Text:
******

June 28, 2016 at 11:15 a.m. EDT
Researchers at the Wisconsin National Primate research Center (WNPRC) at the University of Wisconsin-Madison, perform an ultrasound on a pregnant rhesus macaque monkey infected with the Zika virus today in Madison. (Photo by Scott Olson/Getty Images)

New research on monkeys found some good news that could have implications for humans: One infection with the Zika virus protects against future infections.

But along with good news were some troubling findings. Researchers at the University of Wisconsin at Madison and Duke University found the virus persisted in the blood of pregnant monkeys for much longer — up to 70 days — compared to the 10 days it lasted in males and non-pregnant female monkeys.

The prolonged infection has implications for the Zika virus in pregnant women because the virus causes microcephaly, a severe birth defect characterized by abnormally small heads and often incomplete brain development, as well as a range of other neurological abnormalities. The research was published Tuesday in the journal Nature Communications.

Zika can cause microcephaly even if moms have no symptoms

Because so much remains unknown about the way Zika virus infections progress in people, researchers are using rhesus macaque monkeys as a model for studying the underlying mechanisms.

Researchers said it was important to show in a lab setting what people have expected in humans, that once infection by the virus is cleared from a person's blood — usually within about a week — he or she is protected from future infections by the virus, said David O'Connor, a University of Wisconsin pathology professor and one of the authors.

"If you're not pregnant and not at risk of becoming pregnant, even if you happen to get a Zika infection, you don't have to worry about getting it again for a really long time," O'Connor said.

But the persistence of the virus in pregnant monkeys for 30 to 70 days is cause for worry, he said. One possible explanation is that the immune system is weakened by pregnancy and can't get rid of the virus as fast.

******

Supplied information:
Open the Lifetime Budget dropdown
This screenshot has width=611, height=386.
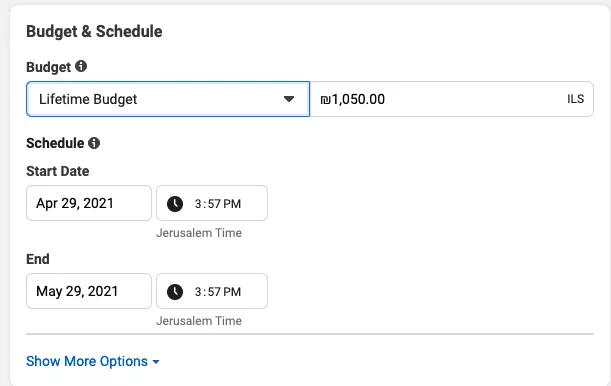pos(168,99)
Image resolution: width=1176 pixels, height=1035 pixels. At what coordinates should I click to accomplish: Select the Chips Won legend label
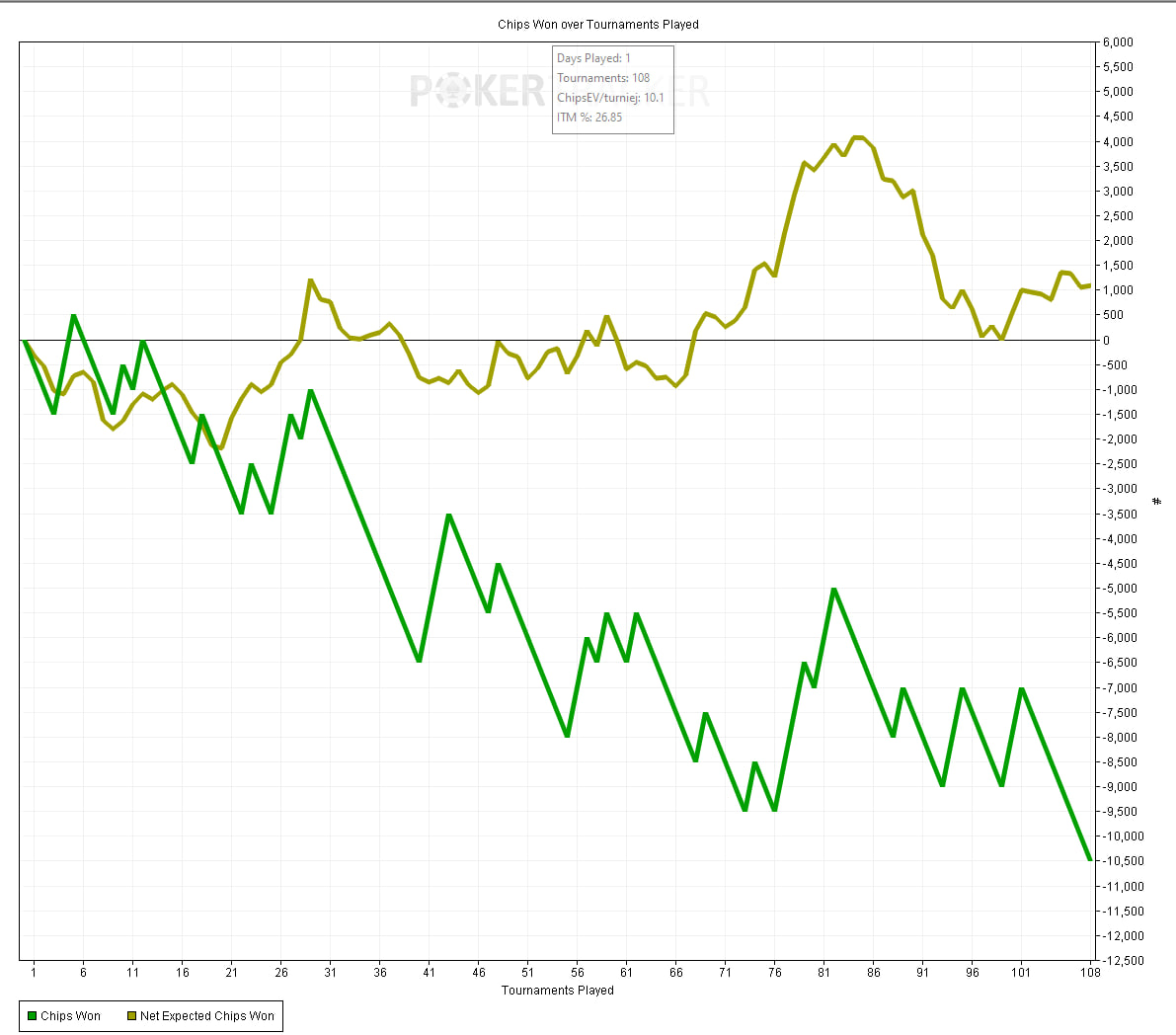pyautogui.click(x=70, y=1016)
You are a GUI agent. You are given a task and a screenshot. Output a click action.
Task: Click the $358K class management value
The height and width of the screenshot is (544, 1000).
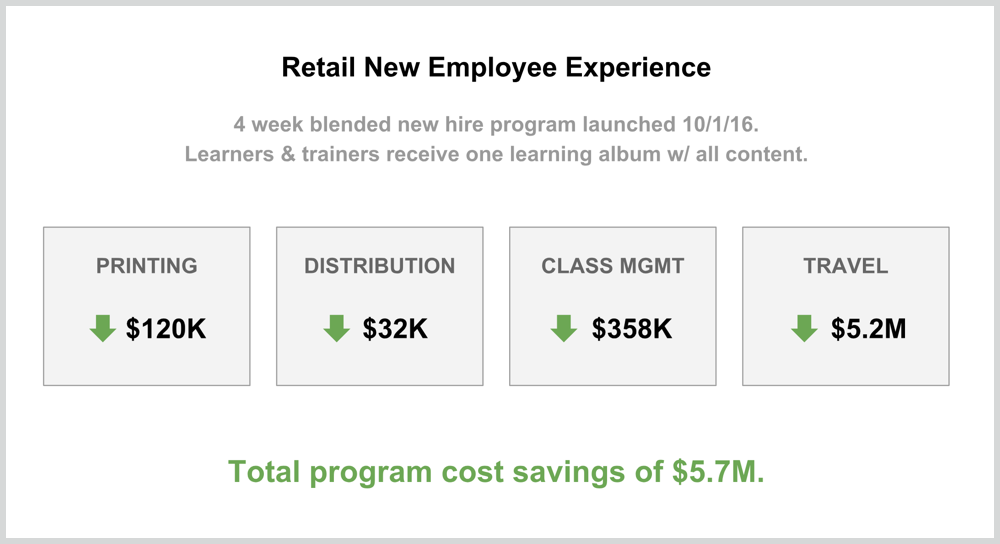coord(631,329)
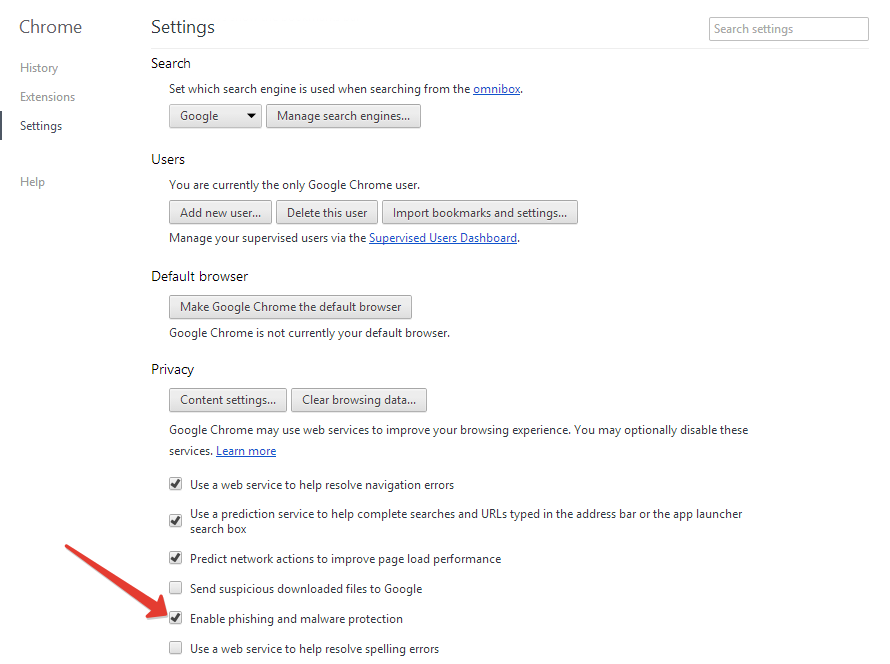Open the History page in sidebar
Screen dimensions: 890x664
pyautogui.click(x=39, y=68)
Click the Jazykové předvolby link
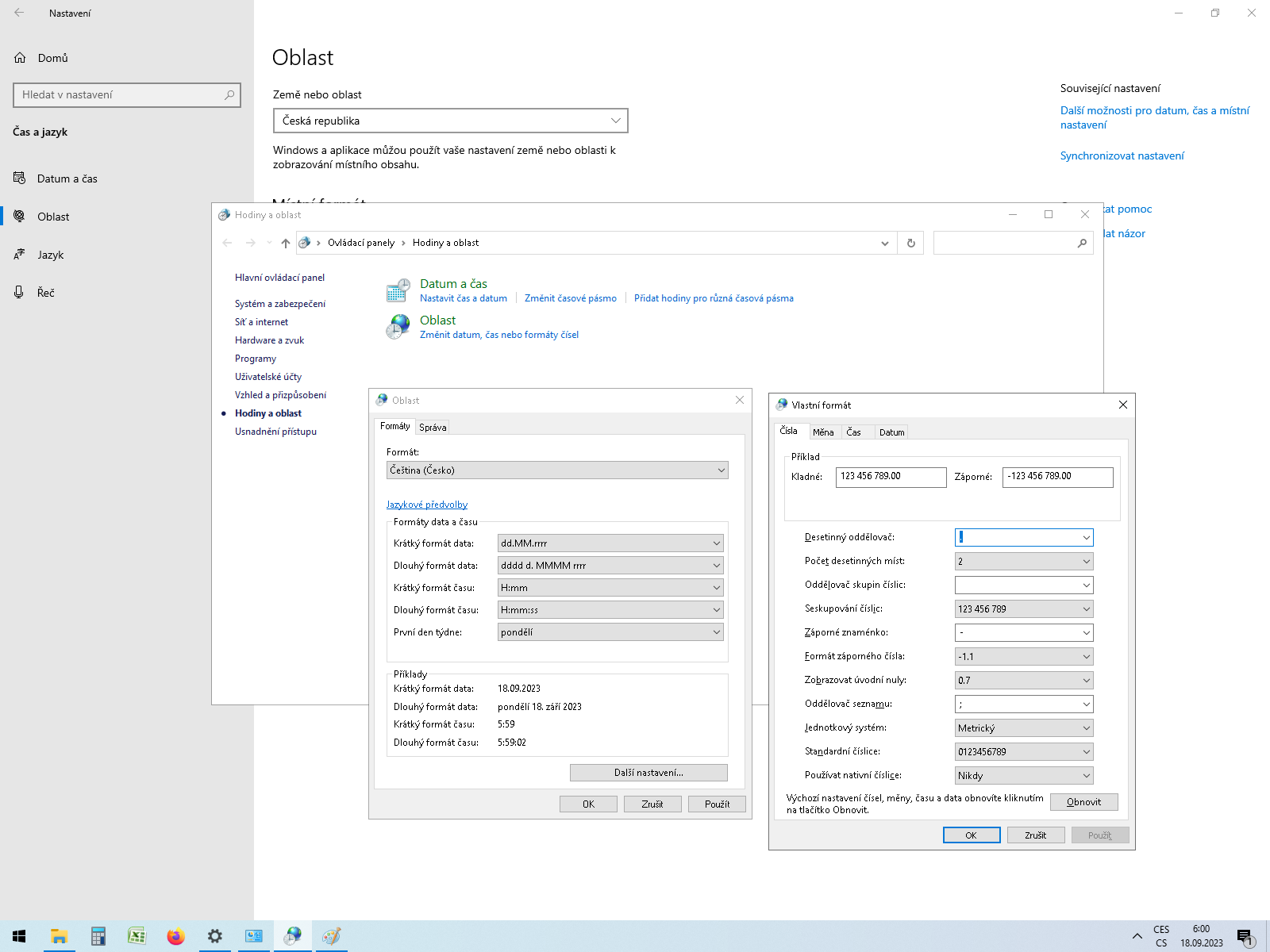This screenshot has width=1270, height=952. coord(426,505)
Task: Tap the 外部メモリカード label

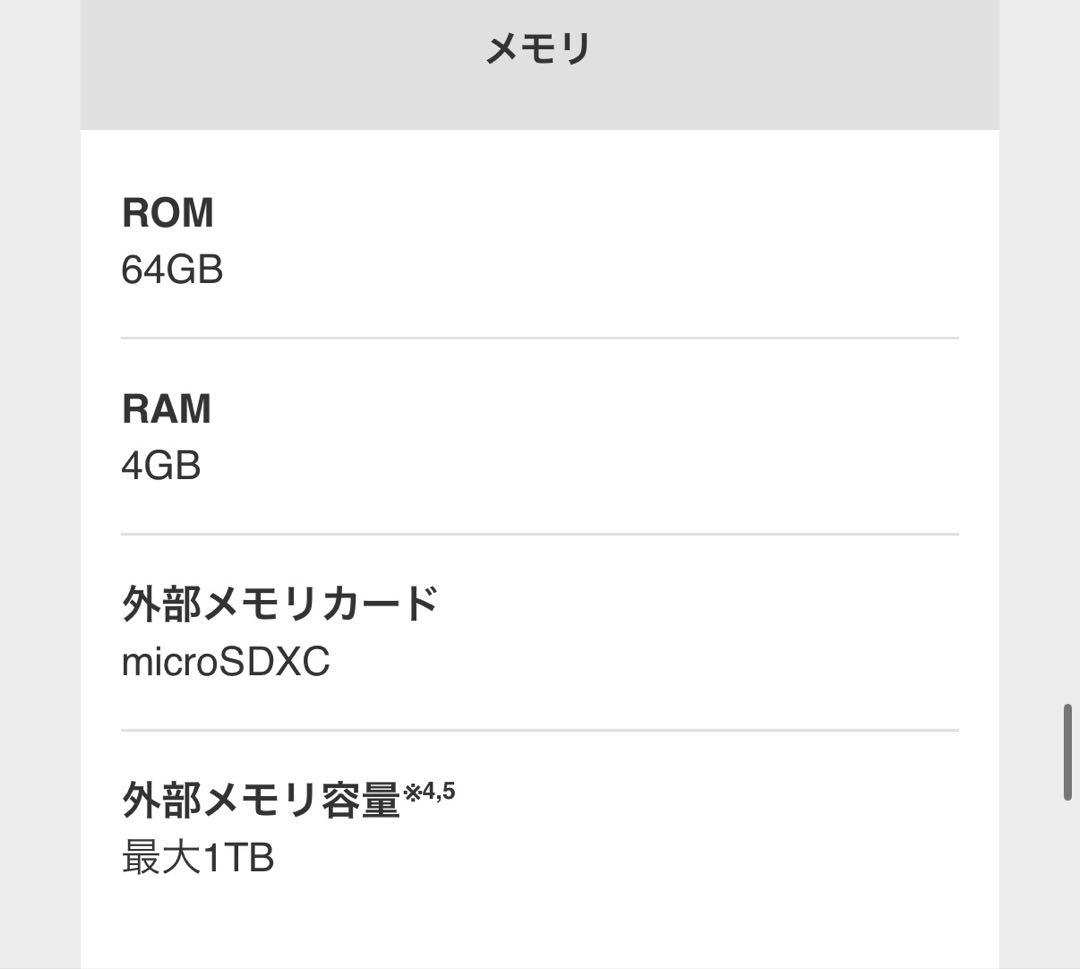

******

Exercises:
a - Answer these questions from the Zika article:
(i) How long did the virus last in the blood of male and non-pregnant female monkeys?
(ii) In which journal was the research published?
(iii) What position does David O'Connor hold at the University of Wisconsin?
b - From the Zika article, extract the stretch from "Researchers said it" through "virus as fast.".
c - Continue the article on Zika infection in monkeys from its last sentence.

Answers for the tasks:
a -
(i) 10 days
(ii) Nature Communications
(iii) Pathology professor

b -
Researchers said it was important to show in a lab setting what people have expected in humans, that once infection by the virus is cleared from a person's blood — usually within about a week — he or she is protected from future infections by the virus, said David O'Connor, a University of Wisconsin pathology professor and one of the authors.

"If you're not pregnant and not at risk of becoming pregnant, even if you happen to get a Zika infection, you don't have to worry about getting it again for a really long time," O'Connor said.

But the persistence of the virus in pregnant monkeys for 30 to 70 days is cause for worry, he said. One possible explanation is that the immune system is weakened by pregnancy and can't get rid of the virus as fast.

c -
Another hypothesis researchers are testing is that the fetus also becomes infected and produces virus that then goes back into the mother's bloodstream, he said.

"That's the one we internally favor and we're trying to test that now," he said.

That mother-fetus infection loop was proposed earlier this year by a Johns Hopkins University obstetrician in an analysis of a Zika infection in a pregnant woman. A D.C. woman still tested positive for Zika 10 weeks after she likely was infected during a trip to Guatemala — far beyond what scientists have thought should be the duration of infection. Rita Driggers, one of the study's lead authors and medical director of Sibley Memorial Hospital’s maternal-fetal medicine division, has suggested the fetus was also infected and repeatedly infecting the mother.

Ultrasounds missed her Zika infection -- until one showed serious harm to her fetus

In the monkey study, researchers infected monkeys with the same strain of virus that is causing an epidemic in Brazil and more than 40 other countries. They injected the monkeys with the amount of virus typically found in the saliva of one mosquito bite.

Pregnancy lasts 165 days in monkeys, and two monkeys were infected during the first trimester. One had virus continually detected for about 70 days, and the second monkey had virus in her blood for 30 days.